#### [Zadanie A]
Przepisz rekordy od ich pierwszego wiersza aż do wiersza z „click(x=158, y=183)” włącznie, zamieniając „screenshot” na „image” i nie zmieniając niczego innego.

Bemolki: zaczynają od chóru, chcą być jak Selena Gomez
3 października 2013
- Pomysł utworzenia chóru dziecięcego jako formy edukacji kulturalnej dojrzewał w Wydziale Kultury już od dawna. Idea piękna, prosta, ale trudna do realizacji. Dlaczego? Wydawałoby się, że śpiew chóralny czy taki zwyczajnie zespołowy wyszedł nieco z mody - mówi Joanna Kielbiewska, prowadząca zespół. - Teraz dzieci mają komputery i seriale telewizyjne.
Dlaczego warto?
- Każdy, kto kiedyś należał do jakiegoś zespołu, czy to wokalnego czy tanecznego, dobrze wie, że przyjaźnie z tego okresu trwają niekiedy przez całe życie - stwierdza Joanna Kiełbiewska. - Poza tym śpiewanie w zespole to nie to samo co solo. Praca w zespole daje znacznie więcej. Od strony muzycznej rozwija słyszenie harmoniczne. Tutaj trzeba stroić się do innych, a nie do siebie - jak w życiu - śmieje się prowadząca.
W programie przewidziane są kolędy, przeboje nowoczesne i pieśni patriotyczne. A pierwszy występ Bemolków będzie można obejrzeć już w listopadzie.

#### [Dane wejściowe]
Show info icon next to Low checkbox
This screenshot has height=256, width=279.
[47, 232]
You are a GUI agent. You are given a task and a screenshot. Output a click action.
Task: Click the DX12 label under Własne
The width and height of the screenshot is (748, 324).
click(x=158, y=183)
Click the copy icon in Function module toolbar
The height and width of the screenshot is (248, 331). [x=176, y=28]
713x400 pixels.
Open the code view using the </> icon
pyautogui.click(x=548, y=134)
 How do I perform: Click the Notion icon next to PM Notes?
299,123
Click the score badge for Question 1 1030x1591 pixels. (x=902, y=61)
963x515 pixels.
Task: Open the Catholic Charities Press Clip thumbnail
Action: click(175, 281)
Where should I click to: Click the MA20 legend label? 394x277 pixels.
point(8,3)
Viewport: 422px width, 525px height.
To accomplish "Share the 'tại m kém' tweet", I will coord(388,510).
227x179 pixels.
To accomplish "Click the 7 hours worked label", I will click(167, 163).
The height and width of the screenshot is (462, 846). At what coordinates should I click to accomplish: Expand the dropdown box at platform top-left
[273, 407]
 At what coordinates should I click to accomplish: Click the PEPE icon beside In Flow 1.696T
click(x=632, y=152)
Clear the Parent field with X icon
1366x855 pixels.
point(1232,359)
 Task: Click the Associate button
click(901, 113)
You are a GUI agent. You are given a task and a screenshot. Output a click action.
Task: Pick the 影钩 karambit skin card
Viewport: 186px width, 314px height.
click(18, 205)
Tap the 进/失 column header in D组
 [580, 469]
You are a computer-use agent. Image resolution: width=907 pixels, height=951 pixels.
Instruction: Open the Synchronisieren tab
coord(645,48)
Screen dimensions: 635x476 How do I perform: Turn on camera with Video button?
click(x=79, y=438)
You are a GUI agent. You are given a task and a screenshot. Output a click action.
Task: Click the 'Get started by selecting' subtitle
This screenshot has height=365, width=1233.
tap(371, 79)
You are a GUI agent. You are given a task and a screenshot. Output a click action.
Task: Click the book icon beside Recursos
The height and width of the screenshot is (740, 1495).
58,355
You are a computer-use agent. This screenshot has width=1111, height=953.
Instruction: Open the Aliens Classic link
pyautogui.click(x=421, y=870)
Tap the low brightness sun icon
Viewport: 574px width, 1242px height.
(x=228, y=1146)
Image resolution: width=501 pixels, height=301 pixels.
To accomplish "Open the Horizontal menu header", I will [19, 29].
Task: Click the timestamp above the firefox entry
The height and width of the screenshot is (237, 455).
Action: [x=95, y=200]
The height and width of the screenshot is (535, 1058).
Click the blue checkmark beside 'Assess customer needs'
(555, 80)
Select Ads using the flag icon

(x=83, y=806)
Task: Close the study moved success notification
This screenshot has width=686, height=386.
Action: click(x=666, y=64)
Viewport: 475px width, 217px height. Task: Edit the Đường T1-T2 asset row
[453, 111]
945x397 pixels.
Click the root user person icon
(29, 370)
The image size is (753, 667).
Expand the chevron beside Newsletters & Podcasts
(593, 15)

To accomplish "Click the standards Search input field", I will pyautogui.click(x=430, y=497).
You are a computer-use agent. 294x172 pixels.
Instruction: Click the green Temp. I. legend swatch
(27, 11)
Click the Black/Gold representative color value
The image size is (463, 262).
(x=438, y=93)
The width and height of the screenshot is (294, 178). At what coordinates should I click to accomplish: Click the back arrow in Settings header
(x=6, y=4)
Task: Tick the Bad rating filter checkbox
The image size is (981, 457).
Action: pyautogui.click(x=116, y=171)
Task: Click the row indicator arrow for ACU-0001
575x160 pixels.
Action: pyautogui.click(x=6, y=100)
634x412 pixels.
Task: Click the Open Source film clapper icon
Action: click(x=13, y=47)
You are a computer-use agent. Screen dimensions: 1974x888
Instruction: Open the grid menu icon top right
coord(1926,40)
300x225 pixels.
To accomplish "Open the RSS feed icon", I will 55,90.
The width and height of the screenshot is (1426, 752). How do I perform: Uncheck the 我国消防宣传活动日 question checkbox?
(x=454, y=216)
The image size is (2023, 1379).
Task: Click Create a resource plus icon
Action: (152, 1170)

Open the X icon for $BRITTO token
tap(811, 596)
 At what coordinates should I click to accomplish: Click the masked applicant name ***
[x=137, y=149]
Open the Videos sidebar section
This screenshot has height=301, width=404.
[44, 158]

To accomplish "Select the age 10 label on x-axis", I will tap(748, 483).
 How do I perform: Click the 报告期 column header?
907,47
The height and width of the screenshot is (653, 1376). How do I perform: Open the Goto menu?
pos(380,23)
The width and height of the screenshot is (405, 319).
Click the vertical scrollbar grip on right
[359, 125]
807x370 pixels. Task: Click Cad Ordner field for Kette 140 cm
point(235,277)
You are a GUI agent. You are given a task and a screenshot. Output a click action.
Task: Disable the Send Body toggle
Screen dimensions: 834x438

#### [Zadanie B]
Przedstaw w formie krótkiej listy akapit tekstu o chórze Bemolki zaczynający się od słów „Każdy, kto kiedyś należał”, zachowując jego główne informacje.

#### [Rozwiązanie A]
Show info icon next to Low checkbox
This image has height=256, width=279.
[47, 232]
You are a GUI agent. You are given a task and a image. Output a click action.
Task: Click the DX12 label under Własne
The width and height of the image is (748, 324).
click(x=158, y=183)

#### [Rozwiązanie B]
Według Joanny Kiełbiewskiej:
- przyjaźnie z okresu należenia do zespołu wokalnego lub tanecznego trwają niekiedy przez całe życie;
- śpiewanie w zespole to nie to samo co solo, a praca w zespole daje znacznie więcej;
- od strony muzycznej rozwija słyszenie harmoniczne, bo trzeba stroić się do innych, a nie do siebie.